Error when using predict() on a randomForest object trained with caret's train() using formula

Adrien Combaz picture Adrien Combaz · May 7, 2015 · Viewed 16.1k times · Source

Using R 3.2.0 with caret 6.0-41 and randomForest 4.6-10 on a 64-bit Linux machine.

When trying to use the predict() method on a randomForest object trained with the train() function from the caret package using a formula, the function returns an error. When training via randomForest() and/or using x= and y= rather than a formula, it all runs smoothly.

Here is a working example:

library(randomForest)
library(caret)

data(imports85)
imp85     <- imports85[, c("stroke", "price", "fuelType", "numOfDoors")]
imp85     <- imp85[complete.cases(imp85), ]
imp85[]   <- lapply(imp85, function(x) if (is.factor(x)) x[,drop=TRUE] else x) ## Drop empty levels for factors.

modRf1  <- randomForest(numOfDoors~., data=imp85)
caretRf <- train( numOfDoors~., data=imp85, method = "rf" )
modRf2  <- caretRf$finalModel
modRf3  <- randomForest(x=imp85[,c("stroke", "price", "fuelType")], y=imp85[, "numOfDoors"])
caretRf <- train(x=imp85[,c("stroke", "price", "fuelType")], y=imp85[, "numOfDoors"], method = "rf")
modRf4  <- caretRf$finalModel

p1      <- predict(modRf1, newdata=imp85)
p2      <- predict(modRf2, newdata=imp85)
p3      <- predict(modRf3, newdata=imp85)
p4      <- predict(modRf4, newdata=imp85)

##############################

EXERCISE SET
[1] Answer these from the forum post, one line each:
(a) Which version of R is used?
(b) Which four columns are kept from imports85?
(c) Under what conditions does everything run smoothly?
[2] Please summarize the forum post in two sentences.
[3] For each statement, say whether it agrees with the forum post, and quote the words that decide it.
(a) The code runs on a 32-bit machine.
(b) Passing x= and y= instead of a formula avoids the error.
(c) The example uses the imports85 data.
The material after the forum post comes from a separate source.

DATASET EXTRACT
##############################

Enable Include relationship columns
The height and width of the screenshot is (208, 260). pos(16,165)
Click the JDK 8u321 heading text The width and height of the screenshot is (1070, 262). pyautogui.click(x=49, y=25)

##############################

RESPONSES BY TASK
[1]
(a) R 3.2.0
(b) stroke, price, fuelType, and numOfDoors
(c) When training via randomForest() and/or using x= and y= rather than a formula

[2] Using R 3.2.0 with caret 6.0-41 and randomForest 4.6-10 on a 64-bit Linux machine, the poster gets an error from predict() on a randomForest object trained with caret's train() using a formula, while training via randomForest() or with x= and y= runs smoothly. A working example with the imports85 data builds four models in these different ways and calls predict() on each of them.

[3]
(a) No: "on a 64-bit Linux machine"
(b) Yes: "using x= and y= rather than a formula, it all runs smoothly"
(c) Yes: "data(imports85)"